The triumphant return to the center of the Empire was one carousing celebration after another. There was a drinking contest with a prize; the winner drank 12 quarts of wine and died in three days; another 40 guests died because they were too drunk to cover themselves in a sudden storm of cold weather. At another great feast, featuring 3000 entertainers imported from Greece, Alexander’s closest friend Hephaestion fell ill after swallowing an entire flagon. […] Someone stepped forward, one of the original Macedonian Companions, inviting him on an all-night drinking binge. They did it again the next night. Alexander woke up with a fever, steadily worsened, and died. It was alcohol poisoning, of course – literally drinking himself to death, like his companions.

Lasting Impact

Since Alexander’s empire quickly broke apart after his death, his lasting impact was the spread of Greek cultural and commercial connections eastward.
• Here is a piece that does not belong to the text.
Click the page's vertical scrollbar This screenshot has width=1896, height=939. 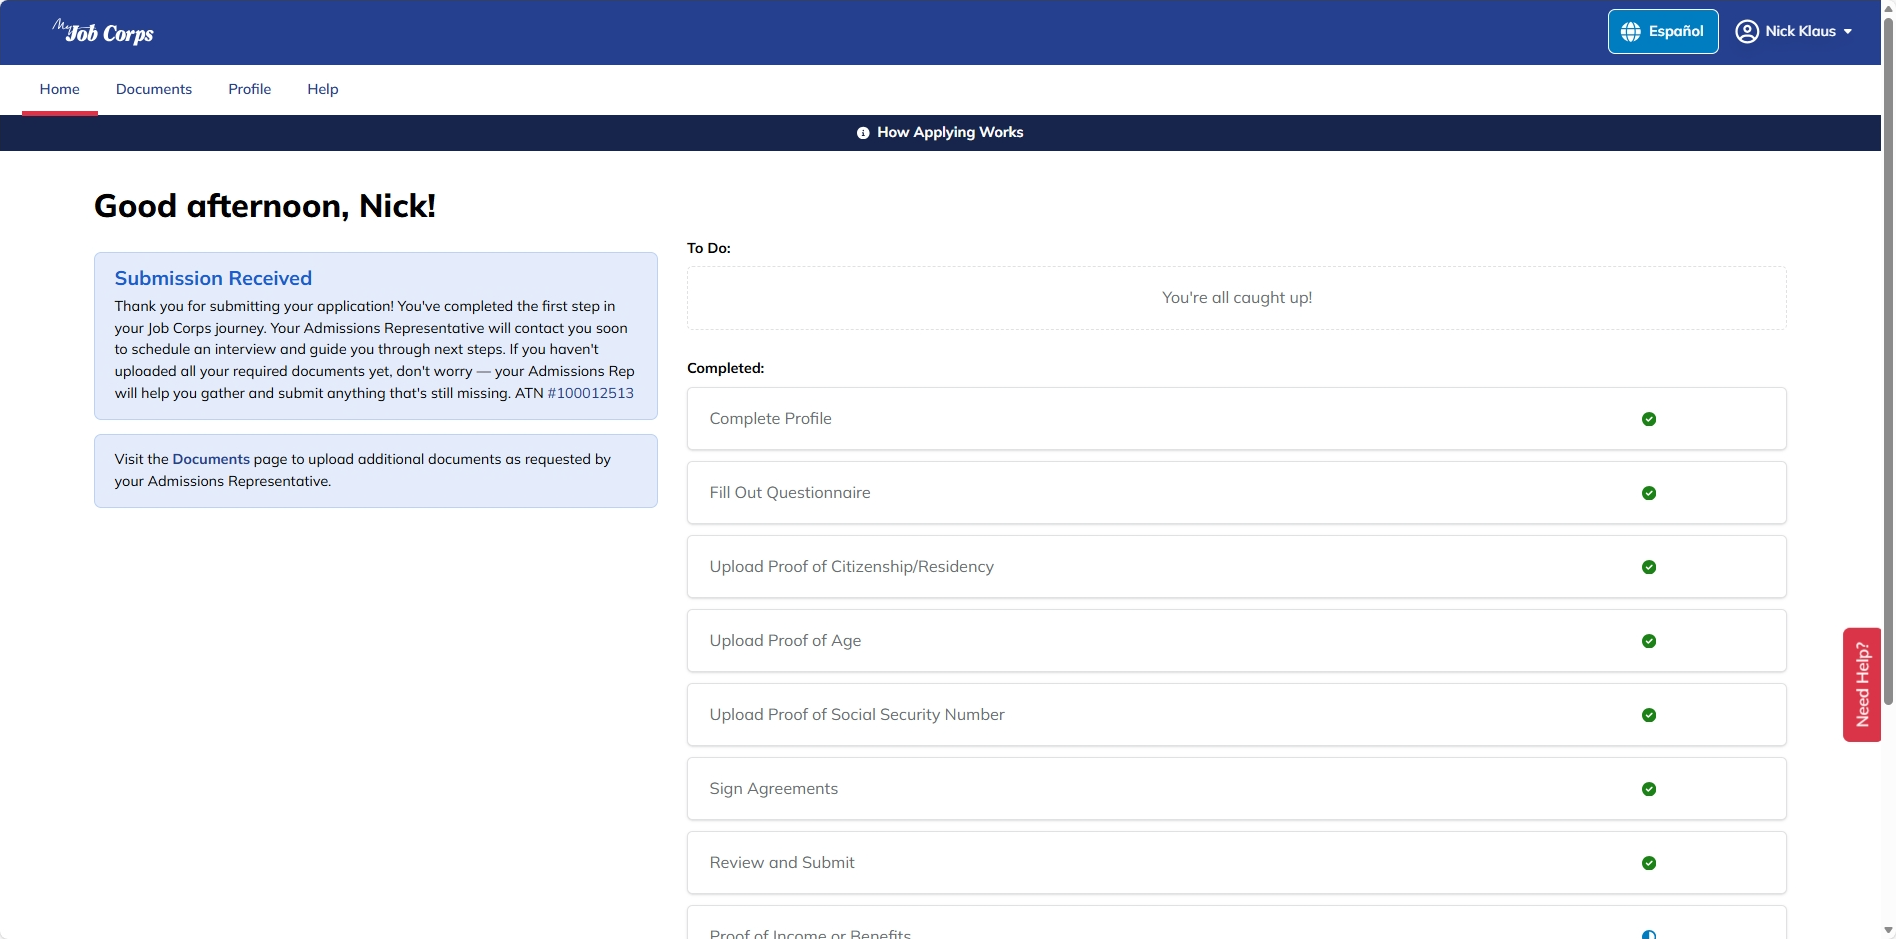click(1887, 400)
As it turned out, this first eased Rome’s eastern expansion once it had become involved in Greek affairs, and later provided the birthplace of Christianity.

The inadvertent consequence of Alexander’s conquest was to create the conditions for the linguistically unified networks that became the great universalistic religion of the West. The panhellenic Greek spokesmen who in the 300s BC advocated colonizing land won from the Persian Empire thought they were exporting Greek democracy. This did not happen. What got created, instead, was a cosmopolitan network structure, with Greek as its lingua franca. In it the very idea of universalism – of a religion free from worldly entanglements and local loyalties – could take hold.
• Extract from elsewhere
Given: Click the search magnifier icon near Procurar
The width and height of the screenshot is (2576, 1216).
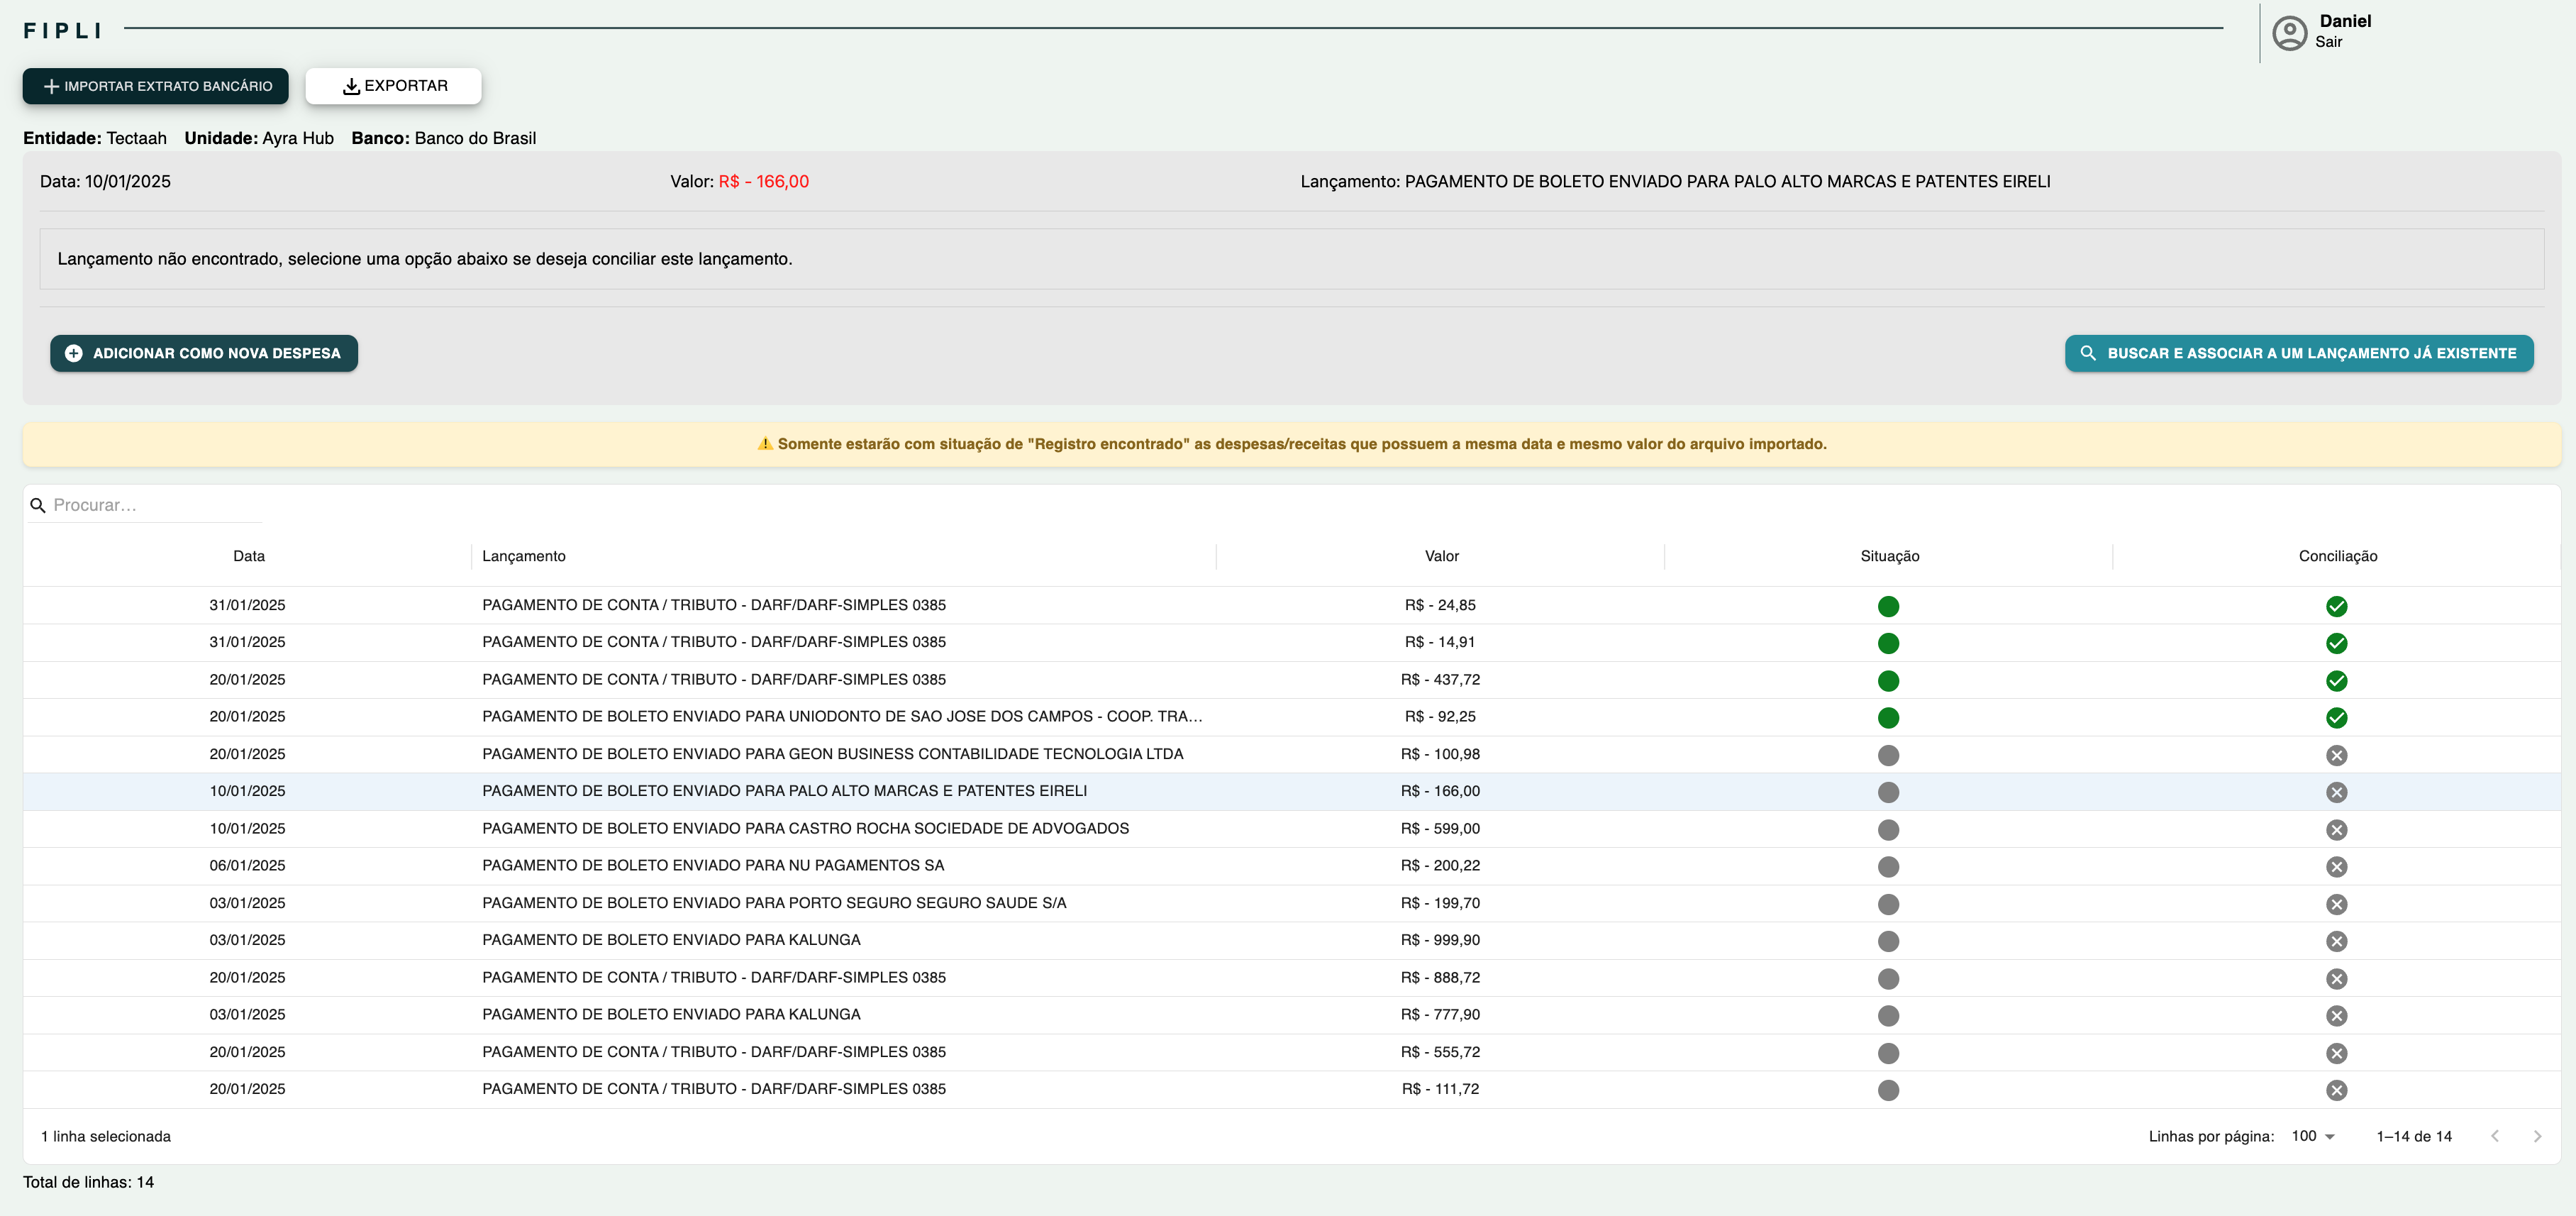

Finally, Collins discusses the obligatory grognard question, “Alexander versus Napoleon: Who would win?” The answer is sadly inconclusive…
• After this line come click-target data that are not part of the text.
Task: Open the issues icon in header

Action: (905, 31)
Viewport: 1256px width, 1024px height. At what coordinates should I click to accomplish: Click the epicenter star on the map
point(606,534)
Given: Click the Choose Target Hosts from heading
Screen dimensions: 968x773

On an ancient battlefield, Napoleon would have been too small to play much part. On a modern battlefield, Alexander would have been one of the wild barbarians whose cavalry charge got mowed down by Napoleon’s artillery. Maybe he was, in the form of one of the native armies Napoleon annihilated in Egypt or Syria. Alexander won all his battles, Napoleon lost at least one big one. But Alexander fought perhaps a third as many battles, all of them one-sided, the most advanced military organization of its day against inferior ones. Napoleon fought armies much like his own, and towards the latter part of his career, his enemies caught up with his best techniques. It is foolish to attribute their respective records to such transcendental impossibility as sheer decontextualized talent. […]

They lived on opposite sides of a moral divide. Alexander was far more personally cruel than Napoleon, or other modern people, could be. Getting into Alexander’s world makes us realize how different are human beings under different social circumstances. Today someone like Alexander would be on death row. Napoleon one could have liked.

2014-03-29: Randall Collins has followed up on Alexander’s life with Really Bad Family Values, a juicy analysis of the routine murderous infighting among members of noble families.

2016-02-23: David Grant offers a fascinating contrary reading of Alexander’s life: he stood on the shoulders of not just Philip but also his close advisers, Antipater and Parmenio. These two actually engineered his victories and kept his empire together – until Alexander had Parmenio murdered out of envy, at which point his empire promptly crumbled.